**Supplied records**
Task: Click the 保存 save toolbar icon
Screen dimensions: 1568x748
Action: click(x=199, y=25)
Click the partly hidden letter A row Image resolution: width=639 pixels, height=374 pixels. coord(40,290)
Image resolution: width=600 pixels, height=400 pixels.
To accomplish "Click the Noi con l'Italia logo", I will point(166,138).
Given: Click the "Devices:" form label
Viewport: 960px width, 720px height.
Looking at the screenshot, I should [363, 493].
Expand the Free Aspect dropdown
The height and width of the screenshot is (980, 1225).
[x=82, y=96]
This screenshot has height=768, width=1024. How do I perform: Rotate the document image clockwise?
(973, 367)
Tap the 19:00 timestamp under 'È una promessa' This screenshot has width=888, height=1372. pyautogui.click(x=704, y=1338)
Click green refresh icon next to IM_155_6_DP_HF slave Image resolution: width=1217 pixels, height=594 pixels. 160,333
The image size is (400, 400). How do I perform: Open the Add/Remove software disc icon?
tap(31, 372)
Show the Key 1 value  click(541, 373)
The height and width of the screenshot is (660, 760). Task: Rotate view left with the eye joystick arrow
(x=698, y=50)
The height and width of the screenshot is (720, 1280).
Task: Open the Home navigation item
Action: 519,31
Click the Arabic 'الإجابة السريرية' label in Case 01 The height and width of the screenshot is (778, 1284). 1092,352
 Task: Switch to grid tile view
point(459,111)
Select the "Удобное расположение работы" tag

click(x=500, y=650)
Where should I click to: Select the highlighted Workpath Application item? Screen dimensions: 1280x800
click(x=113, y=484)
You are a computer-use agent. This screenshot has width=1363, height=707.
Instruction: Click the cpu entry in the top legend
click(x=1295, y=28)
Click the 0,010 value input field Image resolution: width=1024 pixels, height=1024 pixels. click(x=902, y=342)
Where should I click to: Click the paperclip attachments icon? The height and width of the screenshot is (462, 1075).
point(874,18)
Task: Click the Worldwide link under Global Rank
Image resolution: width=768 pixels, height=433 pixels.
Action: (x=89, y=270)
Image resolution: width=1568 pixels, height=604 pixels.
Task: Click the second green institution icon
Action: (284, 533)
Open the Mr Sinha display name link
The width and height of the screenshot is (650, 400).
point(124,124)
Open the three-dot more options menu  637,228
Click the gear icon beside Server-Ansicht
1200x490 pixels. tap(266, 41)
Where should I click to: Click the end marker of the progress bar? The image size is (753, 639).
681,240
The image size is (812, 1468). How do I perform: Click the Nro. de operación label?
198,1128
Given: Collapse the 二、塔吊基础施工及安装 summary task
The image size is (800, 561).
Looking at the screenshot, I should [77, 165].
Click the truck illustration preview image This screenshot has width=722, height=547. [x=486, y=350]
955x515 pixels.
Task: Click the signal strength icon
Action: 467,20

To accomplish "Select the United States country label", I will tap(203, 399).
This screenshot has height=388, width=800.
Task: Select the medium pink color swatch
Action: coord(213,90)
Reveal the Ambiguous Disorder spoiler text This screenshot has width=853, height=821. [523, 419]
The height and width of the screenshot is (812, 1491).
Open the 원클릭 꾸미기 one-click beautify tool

**Goal of the exercise**
Number of lines in the listing above that include "Given": state it and nothing else.

**Problem solution**
2